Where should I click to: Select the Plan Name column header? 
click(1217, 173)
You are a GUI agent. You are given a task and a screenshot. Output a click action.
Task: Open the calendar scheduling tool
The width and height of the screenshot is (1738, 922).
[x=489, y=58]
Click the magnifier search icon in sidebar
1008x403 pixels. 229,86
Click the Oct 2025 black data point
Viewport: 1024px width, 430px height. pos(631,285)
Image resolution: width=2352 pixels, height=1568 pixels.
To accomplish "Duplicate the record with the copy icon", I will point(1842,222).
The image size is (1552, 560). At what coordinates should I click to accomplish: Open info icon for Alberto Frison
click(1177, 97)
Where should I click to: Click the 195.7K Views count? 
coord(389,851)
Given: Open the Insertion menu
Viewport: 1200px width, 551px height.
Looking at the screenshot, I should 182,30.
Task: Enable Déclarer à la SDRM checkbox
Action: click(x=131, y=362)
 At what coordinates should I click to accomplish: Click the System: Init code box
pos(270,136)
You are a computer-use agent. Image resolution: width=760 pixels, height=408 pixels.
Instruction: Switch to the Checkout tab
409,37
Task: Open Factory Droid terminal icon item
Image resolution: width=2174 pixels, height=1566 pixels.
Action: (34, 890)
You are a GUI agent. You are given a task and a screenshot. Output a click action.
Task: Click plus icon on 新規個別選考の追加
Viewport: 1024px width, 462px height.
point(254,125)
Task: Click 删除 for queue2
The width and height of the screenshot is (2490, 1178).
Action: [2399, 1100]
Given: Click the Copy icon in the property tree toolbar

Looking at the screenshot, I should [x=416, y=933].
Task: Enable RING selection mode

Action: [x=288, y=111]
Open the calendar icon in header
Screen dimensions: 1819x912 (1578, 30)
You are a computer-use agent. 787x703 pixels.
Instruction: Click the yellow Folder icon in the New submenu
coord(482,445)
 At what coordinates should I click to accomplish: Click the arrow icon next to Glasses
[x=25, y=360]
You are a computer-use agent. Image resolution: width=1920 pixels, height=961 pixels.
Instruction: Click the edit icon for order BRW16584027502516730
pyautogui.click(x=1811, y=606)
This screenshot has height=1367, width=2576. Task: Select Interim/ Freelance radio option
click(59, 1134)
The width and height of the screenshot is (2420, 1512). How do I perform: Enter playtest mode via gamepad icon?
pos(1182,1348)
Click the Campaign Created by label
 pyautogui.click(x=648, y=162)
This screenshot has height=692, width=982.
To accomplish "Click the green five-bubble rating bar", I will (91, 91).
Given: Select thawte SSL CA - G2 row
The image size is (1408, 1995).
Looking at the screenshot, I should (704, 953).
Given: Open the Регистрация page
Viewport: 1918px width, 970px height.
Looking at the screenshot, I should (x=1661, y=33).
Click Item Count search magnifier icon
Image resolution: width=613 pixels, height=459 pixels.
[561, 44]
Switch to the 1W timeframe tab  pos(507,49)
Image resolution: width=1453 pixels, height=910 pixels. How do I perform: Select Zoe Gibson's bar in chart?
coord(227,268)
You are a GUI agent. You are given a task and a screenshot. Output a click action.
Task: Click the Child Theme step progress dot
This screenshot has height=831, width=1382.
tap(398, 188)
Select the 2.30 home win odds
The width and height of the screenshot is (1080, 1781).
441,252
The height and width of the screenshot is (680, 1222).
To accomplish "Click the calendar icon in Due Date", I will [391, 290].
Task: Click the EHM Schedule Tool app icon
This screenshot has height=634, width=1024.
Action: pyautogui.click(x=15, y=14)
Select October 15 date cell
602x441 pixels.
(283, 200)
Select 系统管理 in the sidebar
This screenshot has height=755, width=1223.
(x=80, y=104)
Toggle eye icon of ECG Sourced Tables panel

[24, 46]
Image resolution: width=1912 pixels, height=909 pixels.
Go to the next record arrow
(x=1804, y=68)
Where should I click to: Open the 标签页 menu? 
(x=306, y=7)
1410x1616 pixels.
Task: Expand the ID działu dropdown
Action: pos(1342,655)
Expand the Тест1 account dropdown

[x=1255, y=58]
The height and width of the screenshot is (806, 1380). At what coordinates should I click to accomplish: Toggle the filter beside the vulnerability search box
======
Given problem =
Reproduce the material verbatim from the line containing "You are a computer-use agent. Image resolution: width=760" through the line containing "pyautogui.click(x=1811, y=606)", including both of those lines.

Answer =
You are a computer-use agent. Image resolution: width=760 pixels, height=408 pixels.
Instruction: Switch to the Checkout tab
409,37
Task: Open Factory Droid terminal icon item
Image resolution: width=2174 pixels, height=1566 pixels.
Action: (34, 890)
You are a GUI agent. You are given a task and a screenshot. Output a click action.
Task: Click plus icon on 新規個別選考の追加
Viewport: 1024px width, 462px height.
point(254,125)
Task: Click 删除 for queue2
The width and height of the screenshot is (2490, 1178).
Action: [2399, 1100]
Given: Click the Copy icon in the property tree toolbar

Looking at the screenshot, I should [x=416, y=933].
Task: Enable RING selection mode

Action: [x=288, y=111]
Open the calendar icon in header
Screen dimensions: 1819x912 (1578, 30)
You are a computer-use agent. 787x703 pixels.
Instruction: Click the yellow Folder icon in the New submenu
coord(482,445)
 At what coordinates should I click to accomplish: Click the arrow icon next to Glasses
[x=25, y=360]
You are a computer-use agent. Image resolution: width=1920 pixels, height=961 pixels.
Instruction: Click the edit icon for order BRW16584027502516730
pyautogui.click(x=1811, y=606)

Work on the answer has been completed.